Um extraordinário repórter investigativo da “Folha”, revirando as entranhas da espionagem brasileira contra dirigentes de outros países, encontrou o inacreditável arsenal de equipamentos usados nesse trabalho sujo pela Abin. Numa sala de um prédio abandonado em Sobradinho estavam escondidos, entre outros aparelhos de bisbilhotagem, um gravador Phillips tamanho família, um gramofone invertido para escuta, um espelho montado num cabo de vassoura para observação no andar de cima, e uma lista de garotas de programa.
– Caso Obama venha novamente ao Brasil, a equipe deve trabalhar com a precisão de um relógio, leu Simplício para Angeline, com os olhos no “Manual de Espionagem Secreto” da Abin. Um bombeiro tipo Luma de Oliveira deve distrair Michelle, a mulher de Obama, enquanto a puta mais bonita da praça, preferivelmente loura para ele variar, leva o Presidente pra cama e bota o gravador ligado debaixo do travesseiro. Feito isso, com o tempo da trepada bem cronometrado, a puta sai discretamente com o gravador, recebe o dinheiro e se manda.

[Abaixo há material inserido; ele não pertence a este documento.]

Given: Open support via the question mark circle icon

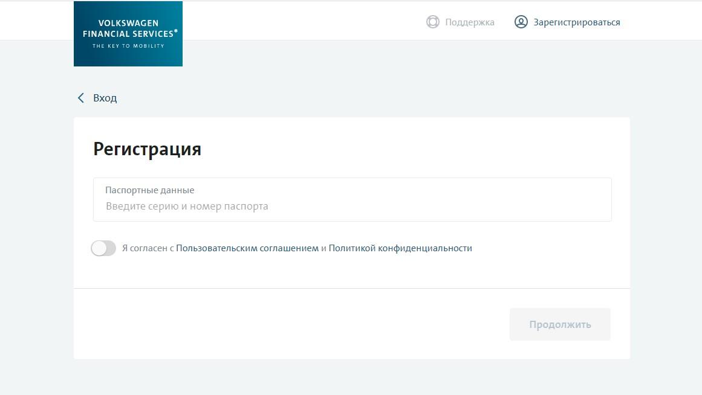Looking at the screenshot, I should click(433, 22).
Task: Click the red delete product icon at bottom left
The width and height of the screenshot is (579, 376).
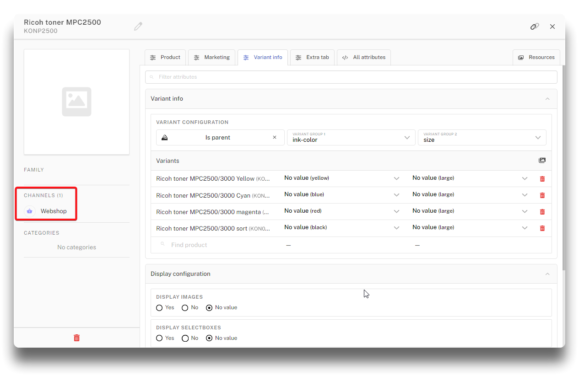Action: click(76, 338)
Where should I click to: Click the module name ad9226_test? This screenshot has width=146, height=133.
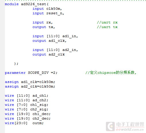(x=34, y=4)
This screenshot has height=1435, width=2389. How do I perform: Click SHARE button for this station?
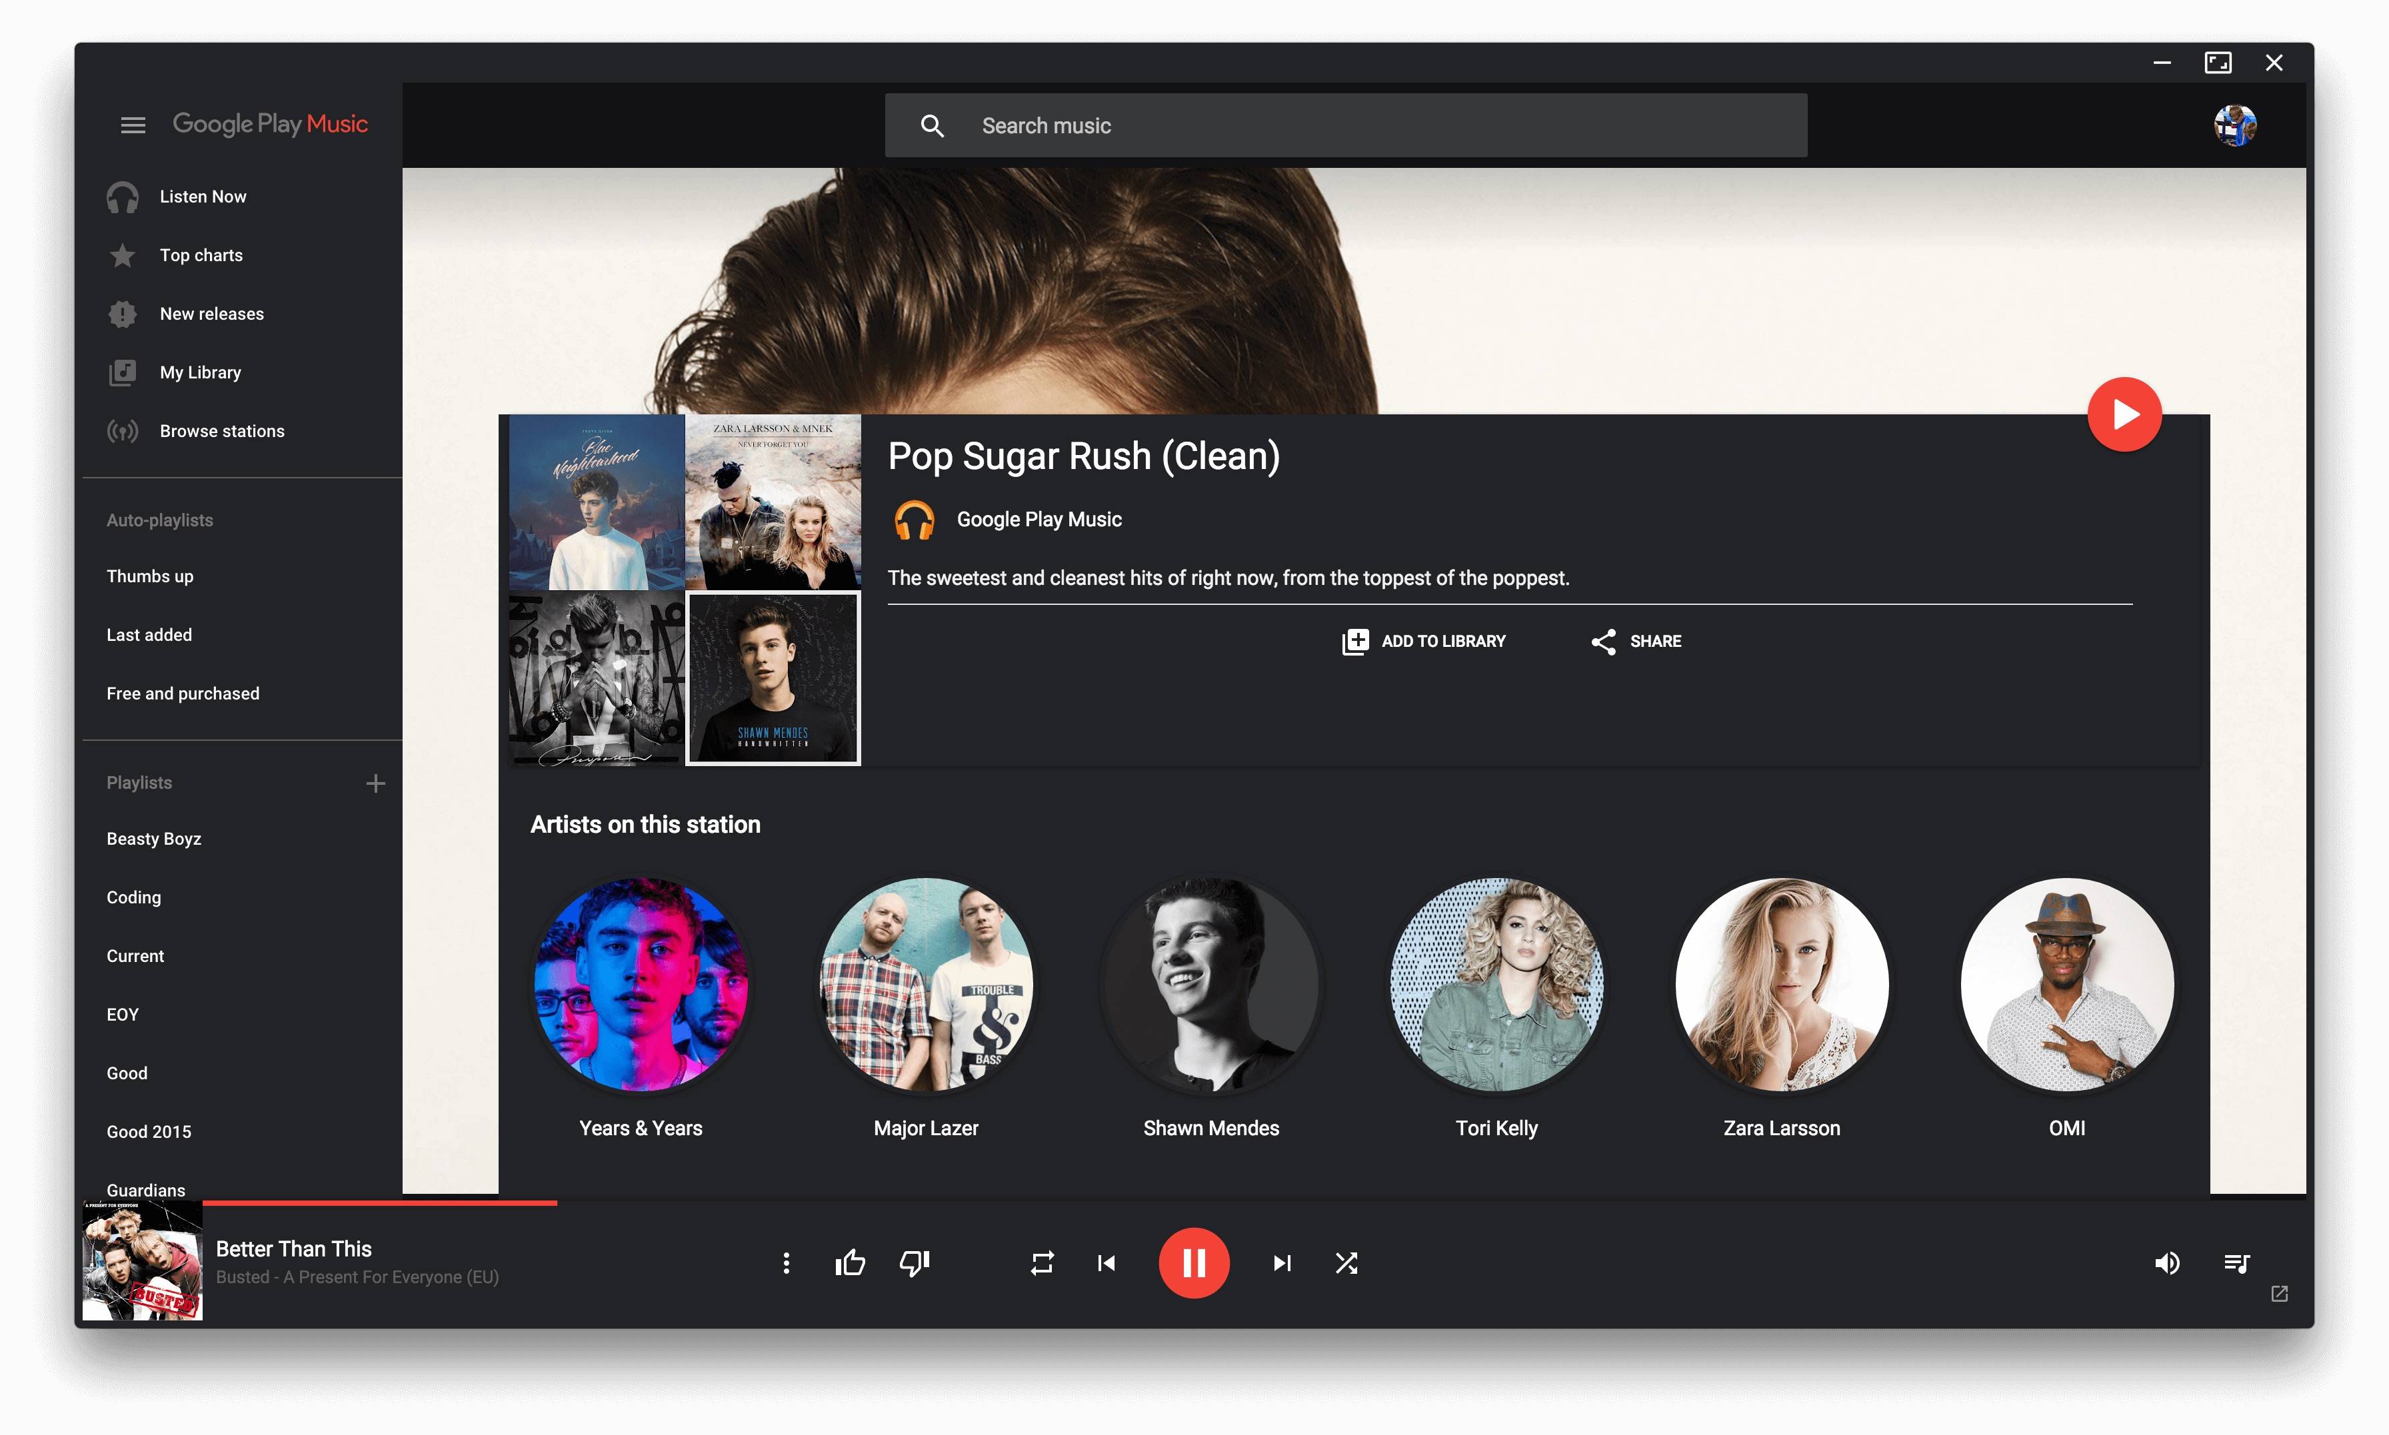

– Mas que diabos vai estar nesse gravador além dos gemidos de sempre?, se irritou Angeline.
– Ah, tudo dependerá das circunstâncias. Dependendo do nível das relações do Brasil com os Estados Unidos, a puta vai perguntar o que nos interessa.
– Mas não é mais simples contratar a puta e esquecer os equipamentos?
– Não, Angeline. Ao que eles dizem, espionagem hoje deve ser feita com algum grau de tecnologia. O tempo das Mata Haris acabou.
– A propósito, onde você viu essa lista de equipamentos? A “Folha” não publicou…
– Um ex-espião da Abin que está puto com o valor de sua aposentadoria me deu, pensando que eu conhecia alguém da Globo para divulgar.
– E por que a o Globo não partilhou a revelação com a “Folha”, como os muy amigos da grande imprensa sempre fazem?
– Porque são patriotas, e não publicam material secreto que prejudique o Governo e o Estado brasileiros. Se dessem essa lista de equipamentos – que foi mais ou menos o que se usou para espionar os iraquianos, iranianos e outros apontados pelos jornalistas investigativos extraordinários da “Folha” na sua matéria de capa -, todas as pessoas que não gostam de ser espionados mudariam para o Brasil, criando-se uma imensa corrente turística impossível de ser suportada pela rede hoteleira e pela aviação no ano da Copa.
– A propósito, inquiriu Angeline, o que tem em comum com a atual espionagem americana de nossa Presidenta a monitoração de alguns estrangeiros feita pela Abin em 2002?
– É que a “Folha”, prejudicada pelos concorrentes por falta de escândalos de espionagem, precisava de um caso só seu. Aí, no desespero, pegou o da Abin mesmo!
Simplício escreveu na agenda vermelha sob o olhar severo de Angeline: “Quem não tem escândalo de espionagem de Snowden caça com espiadas singelas da Abin.”